Islamabad: Describing Pakistan as “internationally isolated and disengaged”, the country’s Foreign Minister Bilawal Bhutto-Zardari on Thursday made a strong pitch for re-engagement with India, asking whether cutting off ties with India served the nation’s interests, media reports said.
“Does it serve our interests, do we achieve our objectives whatever they may be, be it Kashmir, be it rising Islamophobia, the Hindutva supremacist nature of the new regimes and the governments in India? Does it serve our objective that we have practically cut off all engagements,” asked Bilawal while speaking at the Institute of Strategic Studies in Islamabad, Express Tribune reported.
“That I as foreign minister, as a representative of my country, not only speak to the Indian government but I don’t speak to the Indian people and is this the best way to communicate or achieve Pakistan’s objectives,” he added.

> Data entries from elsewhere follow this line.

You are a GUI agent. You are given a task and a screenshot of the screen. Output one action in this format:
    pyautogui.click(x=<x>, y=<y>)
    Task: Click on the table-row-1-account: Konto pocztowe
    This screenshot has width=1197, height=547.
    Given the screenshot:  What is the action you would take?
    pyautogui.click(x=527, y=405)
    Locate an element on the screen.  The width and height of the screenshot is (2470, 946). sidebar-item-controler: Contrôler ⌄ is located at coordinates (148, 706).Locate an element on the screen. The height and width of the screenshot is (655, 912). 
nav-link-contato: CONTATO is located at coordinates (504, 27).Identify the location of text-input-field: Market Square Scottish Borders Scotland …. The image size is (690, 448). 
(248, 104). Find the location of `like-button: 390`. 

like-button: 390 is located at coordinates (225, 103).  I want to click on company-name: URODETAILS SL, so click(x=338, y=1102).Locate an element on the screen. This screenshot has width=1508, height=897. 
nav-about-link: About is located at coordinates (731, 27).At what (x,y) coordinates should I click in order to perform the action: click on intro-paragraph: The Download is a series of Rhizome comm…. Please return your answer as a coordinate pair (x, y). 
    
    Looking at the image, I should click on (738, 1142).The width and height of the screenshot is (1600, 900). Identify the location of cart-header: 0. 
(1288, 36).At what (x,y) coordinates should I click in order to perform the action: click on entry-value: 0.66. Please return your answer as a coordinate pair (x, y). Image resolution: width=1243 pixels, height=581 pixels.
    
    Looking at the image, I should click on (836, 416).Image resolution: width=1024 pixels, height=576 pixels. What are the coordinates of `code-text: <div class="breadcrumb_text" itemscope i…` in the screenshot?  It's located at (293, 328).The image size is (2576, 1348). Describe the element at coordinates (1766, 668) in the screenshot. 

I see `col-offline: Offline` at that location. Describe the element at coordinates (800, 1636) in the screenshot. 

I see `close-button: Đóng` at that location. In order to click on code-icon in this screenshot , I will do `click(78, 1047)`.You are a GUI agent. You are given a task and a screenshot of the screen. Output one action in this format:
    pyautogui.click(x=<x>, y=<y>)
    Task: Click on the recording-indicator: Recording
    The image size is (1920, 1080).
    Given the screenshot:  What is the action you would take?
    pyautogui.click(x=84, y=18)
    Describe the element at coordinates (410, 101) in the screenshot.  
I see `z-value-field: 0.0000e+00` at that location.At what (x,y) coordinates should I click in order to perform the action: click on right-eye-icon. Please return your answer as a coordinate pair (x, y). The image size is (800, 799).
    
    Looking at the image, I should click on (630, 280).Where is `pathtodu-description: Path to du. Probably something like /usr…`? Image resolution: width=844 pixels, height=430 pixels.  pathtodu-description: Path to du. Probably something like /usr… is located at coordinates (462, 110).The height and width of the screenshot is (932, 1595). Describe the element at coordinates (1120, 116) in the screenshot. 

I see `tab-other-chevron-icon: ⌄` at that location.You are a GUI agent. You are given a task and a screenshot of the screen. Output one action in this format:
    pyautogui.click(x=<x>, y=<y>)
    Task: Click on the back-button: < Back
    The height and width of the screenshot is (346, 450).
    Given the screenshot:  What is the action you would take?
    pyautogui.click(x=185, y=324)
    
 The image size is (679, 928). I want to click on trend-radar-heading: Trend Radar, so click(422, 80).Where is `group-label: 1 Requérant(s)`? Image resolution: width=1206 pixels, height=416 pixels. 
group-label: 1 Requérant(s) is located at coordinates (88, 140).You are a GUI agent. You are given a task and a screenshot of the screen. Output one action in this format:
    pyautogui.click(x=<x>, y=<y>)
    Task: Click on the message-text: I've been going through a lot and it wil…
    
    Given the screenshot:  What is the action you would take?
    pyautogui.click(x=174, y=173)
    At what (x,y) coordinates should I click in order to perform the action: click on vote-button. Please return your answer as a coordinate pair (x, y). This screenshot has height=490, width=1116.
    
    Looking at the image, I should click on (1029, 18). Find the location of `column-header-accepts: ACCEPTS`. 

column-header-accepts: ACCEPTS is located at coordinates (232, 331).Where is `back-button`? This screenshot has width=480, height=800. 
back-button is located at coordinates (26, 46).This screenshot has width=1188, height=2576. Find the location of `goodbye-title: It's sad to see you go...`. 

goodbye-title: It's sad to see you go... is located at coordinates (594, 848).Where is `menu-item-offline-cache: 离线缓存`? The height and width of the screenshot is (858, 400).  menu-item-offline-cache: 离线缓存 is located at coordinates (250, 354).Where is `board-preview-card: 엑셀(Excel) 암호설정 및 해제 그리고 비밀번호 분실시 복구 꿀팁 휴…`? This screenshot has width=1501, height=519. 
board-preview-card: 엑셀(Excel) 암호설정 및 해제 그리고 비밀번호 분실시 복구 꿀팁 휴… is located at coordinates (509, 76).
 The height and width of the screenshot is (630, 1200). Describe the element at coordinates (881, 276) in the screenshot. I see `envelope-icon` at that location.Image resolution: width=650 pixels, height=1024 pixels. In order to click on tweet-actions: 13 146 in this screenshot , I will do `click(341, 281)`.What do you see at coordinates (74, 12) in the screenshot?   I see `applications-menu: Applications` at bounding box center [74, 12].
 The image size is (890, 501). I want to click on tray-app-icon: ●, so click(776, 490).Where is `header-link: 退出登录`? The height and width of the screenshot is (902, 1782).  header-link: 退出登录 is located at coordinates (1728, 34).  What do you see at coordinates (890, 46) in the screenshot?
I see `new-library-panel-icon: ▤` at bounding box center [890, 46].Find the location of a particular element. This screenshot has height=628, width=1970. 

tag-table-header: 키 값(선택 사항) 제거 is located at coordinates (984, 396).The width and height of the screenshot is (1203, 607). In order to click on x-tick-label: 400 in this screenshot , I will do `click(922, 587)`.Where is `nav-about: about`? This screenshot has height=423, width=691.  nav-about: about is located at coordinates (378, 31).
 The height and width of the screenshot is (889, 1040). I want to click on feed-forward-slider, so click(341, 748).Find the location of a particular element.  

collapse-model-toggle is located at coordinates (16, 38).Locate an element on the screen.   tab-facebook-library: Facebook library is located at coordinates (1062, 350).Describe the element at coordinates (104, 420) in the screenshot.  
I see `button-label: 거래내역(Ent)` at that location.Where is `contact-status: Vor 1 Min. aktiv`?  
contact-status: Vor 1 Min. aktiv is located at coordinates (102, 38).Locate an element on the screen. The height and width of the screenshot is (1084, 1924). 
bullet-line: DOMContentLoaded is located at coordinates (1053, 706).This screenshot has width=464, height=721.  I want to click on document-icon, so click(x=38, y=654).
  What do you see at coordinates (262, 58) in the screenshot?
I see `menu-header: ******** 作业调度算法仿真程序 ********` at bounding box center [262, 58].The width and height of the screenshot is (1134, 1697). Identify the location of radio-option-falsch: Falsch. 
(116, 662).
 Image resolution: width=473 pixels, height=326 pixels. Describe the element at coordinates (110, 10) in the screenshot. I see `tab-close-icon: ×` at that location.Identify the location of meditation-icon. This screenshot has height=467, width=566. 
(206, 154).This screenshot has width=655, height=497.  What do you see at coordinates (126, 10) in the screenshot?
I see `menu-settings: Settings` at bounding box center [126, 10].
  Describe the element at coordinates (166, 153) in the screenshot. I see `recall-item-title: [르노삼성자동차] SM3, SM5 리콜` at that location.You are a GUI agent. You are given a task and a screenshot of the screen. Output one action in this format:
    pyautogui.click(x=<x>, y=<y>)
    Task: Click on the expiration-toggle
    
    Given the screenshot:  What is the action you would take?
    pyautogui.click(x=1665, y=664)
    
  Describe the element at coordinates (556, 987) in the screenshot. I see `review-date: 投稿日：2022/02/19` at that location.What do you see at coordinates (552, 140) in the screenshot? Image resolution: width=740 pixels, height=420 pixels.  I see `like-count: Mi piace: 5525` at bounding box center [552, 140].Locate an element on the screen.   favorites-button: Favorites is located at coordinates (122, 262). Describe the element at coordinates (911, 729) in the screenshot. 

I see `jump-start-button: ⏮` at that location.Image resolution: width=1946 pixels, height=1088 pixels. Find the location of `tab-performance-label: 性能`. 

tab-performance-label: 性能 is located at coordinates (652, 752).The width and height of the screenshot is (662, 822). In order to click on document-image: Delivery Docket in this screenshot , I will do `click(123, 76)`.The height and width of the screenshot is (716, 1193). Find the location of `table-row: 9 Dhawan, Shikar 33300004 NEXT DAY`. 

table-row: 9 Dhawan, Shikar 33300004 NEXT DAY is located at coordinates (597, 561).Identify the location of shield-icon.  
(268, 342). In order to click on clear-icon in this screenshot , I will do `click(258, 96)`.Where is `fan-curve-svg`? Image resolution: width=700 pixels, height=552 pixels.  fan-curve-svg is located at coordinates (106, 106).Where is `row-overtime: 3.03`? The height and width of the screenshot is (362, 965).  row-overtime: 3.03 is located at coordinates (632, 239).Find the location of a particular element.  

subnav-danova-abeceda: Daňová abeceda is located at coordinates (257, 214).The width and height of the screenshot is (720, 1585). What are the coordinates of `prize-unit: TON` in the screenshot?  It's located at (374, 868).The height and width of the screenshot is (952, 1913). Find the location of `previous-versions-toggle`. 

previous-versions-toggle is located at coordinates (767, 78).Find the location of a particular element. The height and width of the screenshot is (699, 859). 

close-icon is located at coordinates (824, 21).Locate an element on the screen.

There was some hope of rapprochement in February 2021 when the two countries renewed the ceasefire along the Line of Control (LoC). The truce is still holding, but the two sides could not agree on the next steps to resume talks.
But with the change of government, there has been a renewed hope for some level of engagement. It is believed that some kind of “back channels” are active to find a way out of the current impasse.
Against this backdrop, the statement of Foreign Minister Zardari indicates that there is an eagerness on the part of the current government to bring some shift, Express Tribune reported.